On 7 March 1940, Amelia Lauro was damaged by German bombing at  en route from Newcastle upon Tyne to Piombino laden with coal. She was set on fire and the crew anchored her, then abandoned her. The SS Titania rescued 37 of the crew, and the sloops Pintail and Londonderry assisted. Amelia Lauro was escorted to Immingham with her superstructure burnt out. One crew member was killed outright and three were wounded. One of the wounded crewmen later died from his injuries. In an expression of gratitude, Lauro Lines owner Achille Lauro donated £26. 5s to the Royal National Lifeboat Institution in appreciation of assistance rendered by the Great Yarmouth and Gorleston lifeboat in bringing 29 crew to shore. Permission was given for temporary repairs to be carried out.
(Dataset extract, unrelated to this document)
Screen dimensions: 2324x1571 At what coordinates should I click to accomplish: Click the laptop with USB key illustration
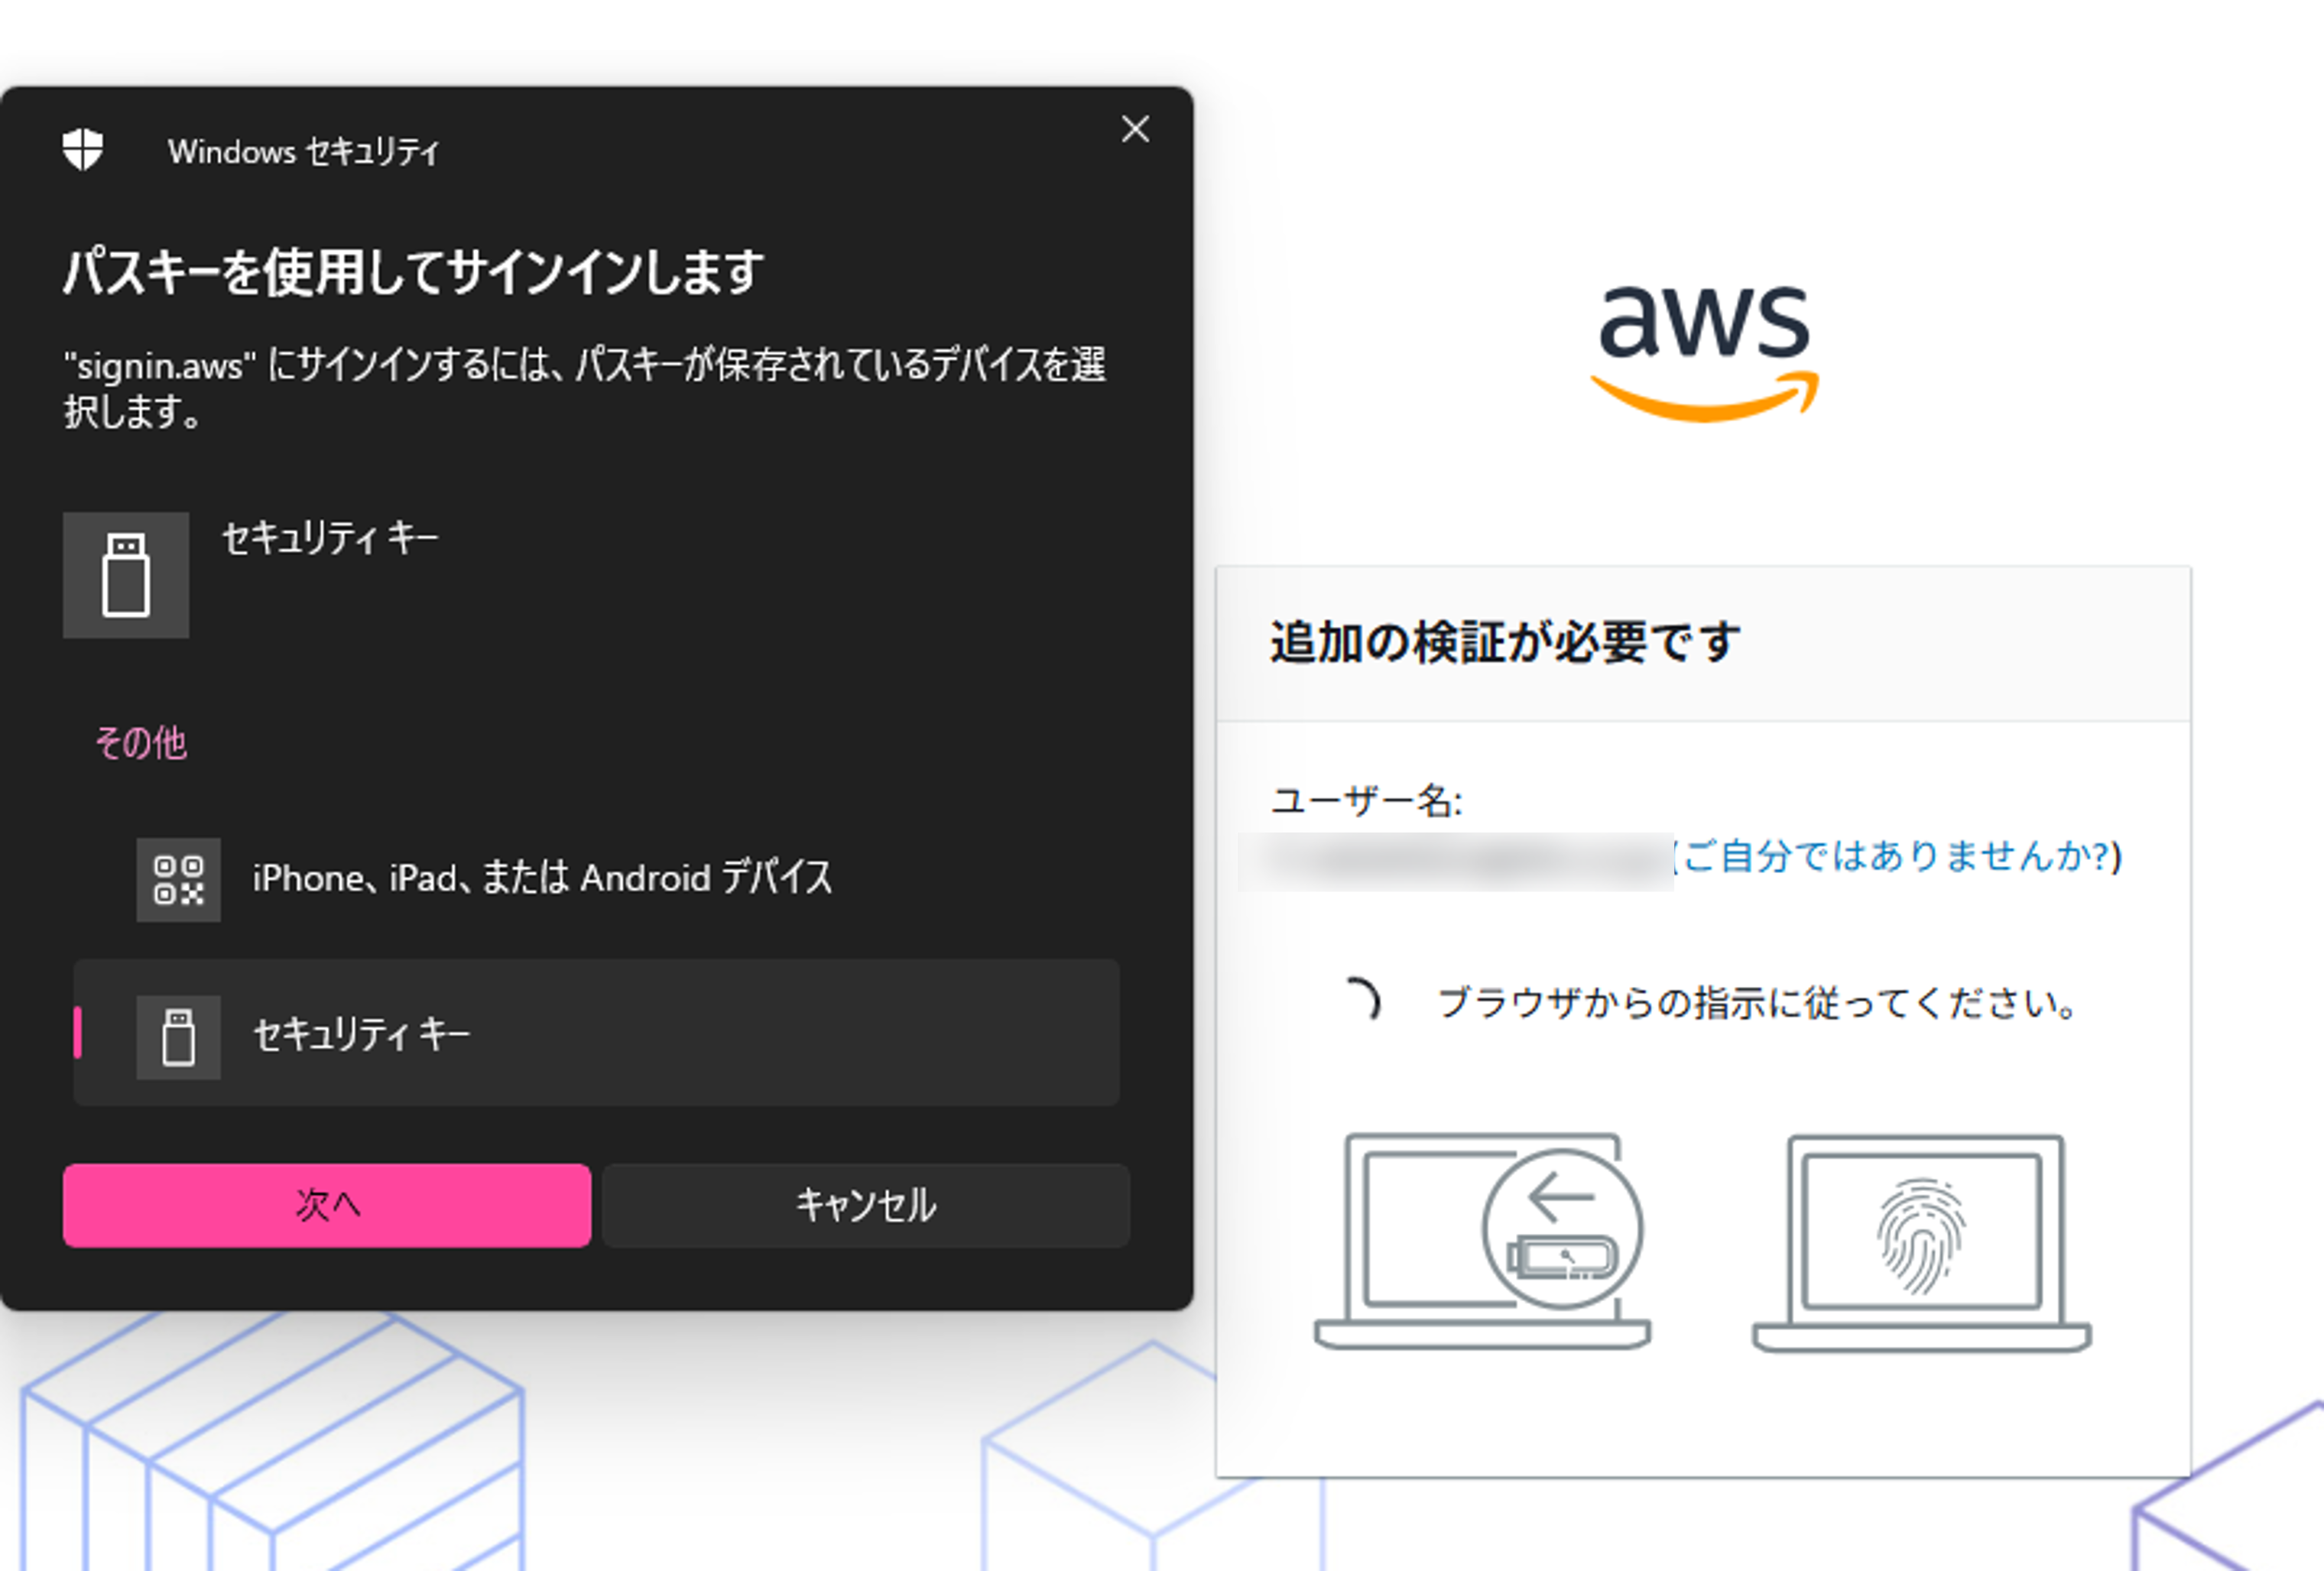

As a consequence of Italy's declaration of war on 10 June 1940, Amelia Lauro was seized as a prize of war. The seizure was ratified by the prize court on 4 May 1941. Amelia Lauro was taken over by the Ministry of War Transport, being renamed Empire Activity. Galbraith, Pembroke & Co were appointed managers. On 3 October 1943, Empire Activity was wrecked on Peckford Reef Newfoundland at , 1 nautical mile south of the Peckford Reef. She was en route from Botwood to the United Kingdom laden with zinc concentrates.

Official Number and code letters
Official Numbers were a forerunner to IMO Numbers.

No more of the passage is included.